If there's one thing we know about Facebook, it's that it's always looking at what's coming next (acquiring Oculus, anyone?).
The social network may have chatbots on the brain right now, but CEO Mark Zuckerberg and a cadre of Facebookites spoke profusely about what's on the horizon, both near and far, during the F8 developer conference on Tuesday.
The immediate future is full of Messenger bots, Live video on all devices, and 360-degree cameras, but it's in the long view where we see the threads of Facebook's plan for connecting the world come to their apex.
Zuckerberg laid it all on the table by literally showing us the company's 10-year road map. It tells of a company that has a clear vision of where it's headed and many modes to get there, all of which extend well beyond the blue walls of its flagship service.
"Over the long term, we're focused on three major areas," Zuck said. Connectivity, AI and VR/AR, to be exact.
We're already familiar with Facebook's interest and intent in connecting its next several billion users. Services like Free Basics, which is now at 25 million users in 37 countries, are helping bring internet service (and by extension, Facebook), to people that haven't had access to it before. Facebook Lite, a pared-down version of the 'book that runs on 2G phones, is now at 100 million users and is Facebook's fastest-growing product ever.
But it's also building autonomous drone planes and satellites and developing terrestrial solutions to bring the web to more people. It's not just in apps that Facebook plans to take over the world, but in our very infrastructure.
Lasers are also on Facebook's road map, which Zuck (conveniently?) skipped over.

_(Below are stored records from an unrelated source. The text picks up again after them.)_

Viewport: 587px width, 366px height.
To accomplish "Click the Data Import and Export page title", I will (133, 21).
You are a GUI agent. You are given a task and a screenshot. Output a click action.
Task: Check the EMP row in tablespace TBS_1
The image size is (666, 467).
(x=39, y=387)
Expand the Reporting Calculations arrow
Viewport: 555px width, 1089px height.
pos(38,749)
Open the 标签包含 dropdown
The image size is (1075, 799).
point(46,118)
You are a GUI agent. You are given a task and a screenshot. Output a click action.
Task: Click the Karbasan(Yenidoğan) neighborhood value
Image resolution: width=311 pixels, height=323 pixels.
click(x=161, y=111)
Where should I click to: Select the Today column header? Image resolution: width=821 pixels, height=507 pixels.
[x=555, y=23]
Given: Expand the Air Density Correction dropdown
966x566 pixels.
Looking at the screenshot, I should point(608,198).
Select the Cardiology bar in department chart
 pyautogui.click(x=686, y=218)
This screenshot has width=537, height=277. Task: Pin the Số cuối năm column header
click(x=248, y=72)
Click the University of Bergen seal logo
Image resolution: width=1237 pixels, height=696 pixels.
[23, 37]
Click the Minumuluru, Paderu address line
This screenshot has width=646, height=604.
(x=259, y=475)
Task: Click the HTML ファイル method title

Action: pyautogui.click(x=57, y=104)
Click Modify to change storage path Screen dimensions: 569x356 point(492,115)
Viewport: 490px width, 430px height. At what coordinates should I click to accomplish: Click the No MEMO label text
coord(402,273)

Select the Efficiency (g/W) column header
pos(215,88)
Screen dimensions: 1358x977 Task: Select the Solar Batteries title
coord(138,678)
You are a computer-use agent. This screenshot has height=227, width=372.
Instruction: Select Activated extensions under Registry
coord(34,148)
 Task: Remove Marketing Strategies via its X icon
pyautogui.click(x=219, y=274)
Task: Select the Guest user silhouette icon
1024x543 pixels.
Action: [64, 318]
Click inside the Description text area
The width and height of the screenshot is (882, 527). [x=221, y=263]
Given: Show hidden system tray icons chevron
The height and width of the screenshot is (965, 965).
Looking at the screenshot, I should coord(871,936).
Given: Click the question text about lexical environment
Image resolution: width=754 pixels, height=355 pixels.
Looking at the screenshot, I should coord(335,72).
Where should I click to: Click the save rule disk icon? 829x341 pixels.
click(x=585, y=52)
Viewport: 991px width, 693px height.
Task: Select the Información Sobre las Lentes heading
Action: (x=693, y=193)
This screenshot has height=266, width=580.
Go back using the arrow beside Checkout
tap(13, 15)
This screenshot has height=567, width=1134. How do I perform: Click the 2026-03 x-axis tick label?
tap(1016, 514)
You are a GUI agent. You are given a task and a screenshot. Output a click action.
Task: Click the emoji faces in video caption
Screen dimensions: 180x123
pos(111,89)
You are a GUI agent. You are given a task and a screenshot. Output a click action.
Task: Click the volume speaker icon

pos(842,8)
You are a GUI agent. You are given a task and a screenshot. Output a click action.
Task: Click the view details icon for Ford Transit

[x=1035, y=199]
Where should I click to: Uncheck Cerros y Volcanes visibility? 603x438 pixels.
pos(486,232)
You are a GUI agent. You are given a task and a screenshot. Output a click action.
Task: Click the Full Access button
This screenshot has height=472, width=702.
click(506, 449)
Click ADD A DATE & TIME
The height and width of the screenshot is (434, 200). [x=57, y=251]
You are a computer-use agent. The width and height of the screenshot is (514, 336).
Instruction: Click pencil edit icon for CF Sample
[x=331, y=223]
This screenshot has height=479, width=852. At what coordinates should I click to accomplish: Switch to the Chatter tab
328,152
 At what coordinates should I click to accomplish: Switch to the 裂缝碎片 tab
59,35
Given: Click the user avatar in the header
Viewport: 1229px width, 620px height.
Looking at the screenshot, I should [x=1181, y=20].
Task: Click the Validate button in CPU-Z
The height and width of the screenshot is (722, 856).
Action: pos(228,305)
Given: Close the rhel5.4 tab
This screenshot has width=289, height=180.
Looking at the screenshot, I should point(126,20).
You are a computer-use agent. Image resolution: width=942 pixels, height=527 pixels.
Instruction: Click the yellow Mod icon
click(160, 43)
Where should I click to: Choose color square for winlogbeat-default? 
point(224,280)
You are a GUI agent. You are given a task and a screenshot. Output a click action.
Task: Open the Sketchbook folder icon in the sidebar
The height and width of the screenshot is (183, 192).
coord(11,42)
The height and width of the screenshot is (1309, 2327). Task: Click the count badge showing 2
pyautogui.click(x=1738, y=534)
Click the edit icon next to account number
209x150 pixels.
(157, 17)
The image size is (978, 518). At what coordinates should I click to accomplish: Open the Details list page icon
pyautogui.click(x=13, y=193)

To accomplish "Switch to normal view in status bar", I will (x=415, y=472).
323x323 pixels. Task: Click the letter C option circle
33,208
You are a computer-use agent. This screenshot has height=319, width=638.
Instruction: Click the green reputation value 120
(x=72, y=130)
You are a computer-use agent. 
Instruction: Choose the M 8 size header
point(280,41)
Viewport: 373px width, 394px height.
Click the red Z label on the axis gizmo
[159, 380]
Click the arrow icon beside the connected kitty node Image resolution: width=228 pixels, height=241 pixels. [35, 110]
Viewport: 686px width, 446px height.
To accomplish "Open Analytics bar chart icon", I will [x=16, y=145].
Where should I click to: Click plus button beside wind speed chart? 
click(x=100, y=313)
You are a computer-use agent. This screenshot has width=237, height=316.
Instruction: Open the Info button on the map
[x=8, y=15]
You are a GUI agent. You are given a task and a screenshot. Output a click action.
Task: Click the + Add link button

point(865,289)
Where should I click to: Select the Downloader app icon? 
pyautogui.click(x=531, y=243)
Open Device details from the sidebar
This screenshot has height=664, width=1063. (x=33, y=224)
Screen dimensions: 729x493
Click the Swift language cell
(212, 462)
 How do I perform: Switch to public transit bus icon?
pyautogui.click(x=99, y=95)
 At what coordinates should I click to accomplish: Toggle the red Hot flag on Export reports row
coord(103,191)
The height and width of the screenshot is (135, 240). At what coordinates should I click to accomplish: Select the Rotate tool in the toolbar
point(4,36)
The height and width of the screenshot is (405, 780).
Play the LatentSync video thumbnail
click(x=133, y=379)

It's likely nothing nefarious, but, apparently, lasers are coming, and they will connect us.
Facebook is dedicated to its mission of bridging the gaps between people through the internet and connected services, and rather than sit back and wait for others who typically control such things to get with the program, it's taking matters into its own hands.
So far, what it's cooked up seems to be working. Once its planes, satellites and infrastructure get off the ground, even more people will be hooked up to the Facebook-verse.
There's bots, and then there's bots
Zuckerberg said that as far as AI is concerned, Facebook wants to "build systems that are better than people at perception."
It's a tall order, but one the social network is strategically laying the groundwork for.
Already there was a major AI development last week when Facebook announced a feature that lets blind and visually impaired users "see" a photo on the site.
Today, it lifted the veil on chatbots for Messenger, and while they're not hyper-intelligent beings, it's yet another move to deliver artificial intelligence to our daily devices.
Bots will be fairly limited to start, only able to engage in relatively simple though pleasantly presented repartee with users to help them buy shoes, book flights or update them on the weather.
But Facebook is also opening the door for true human-like interactions between man and machine.
In addition to the Send/Receive API that most Messenger chatbots will likely be built on, Facebook is letting developers utilize its M AI platform with a new bot engine called Wit.ai. It's a move akin to Microsoft's new Bot Framework announced last week during Build, but with its own twist.
"Wit.ai's Bot Engine will enable developers to build more complex bots that can interpret intent from natural language, and continuously learn to get better over time," a Messenger blog post read.
Bots built on Wit.ai, then, will be able to interpret more conversational statements from users and anticipate what they're saying over time.
Typing, "I'm pretty hungry" may not seem like a ground-shaking statement, but a sandwich shop bot built on Wit.ai will know what you mean and offer to order the turkey and avocado sandwich you always get, hold the mayo.
I don't foresee most developers going heavy on Wit.ai just yet if only because of the extra leg work involved and not knowing how many businesses will be interested in bots at all let alone really smart ones, but Facebook is preparing for a future where we can talk to machines, and they'll understand us. It's an equally exciting and eerie development.
We'll literally see the future
Finally, Facebook's 10-year plan takes us back to a purchase it made in March 2014.
"I think virtual reality has the potential to be the most social platform, because you feel like you're right there with the person," Zuckerberg said towards the end of his keynote. He had just shown a clip of two people playing a game in the same VR room, though neither of them were physically anywhere near each other.
From the looks of the glasses above, shown onscreen during the keynote, it's augmented reality.
It makes sense for Facebook to have its eyes on AR: make the hardware as unobtrusive as possible, and make it as compelling as possible, and people will flock to it.
While Zuck didn't have an official announcement on the AR front, he clearly seemed excited for the tech's potential. Is a Facebook-funded HoloLens rival in the works?
Speaking to the future of VR and AR in general, Zuck predicted that many expensive devices in the physical world, like TVs, will one day "just be $1 apps."
If you're tantalized - or terrified - by Facebook's 10-year to-do list, remember, it's still a decade before we'll likely see any of this.
But while Zuckerberg is keeping it realistic, these are no fever dreams soon to be forgotten.
"This will take a long time to make it work," Zuck said, "but this is the vision and this is what we're trying to get to."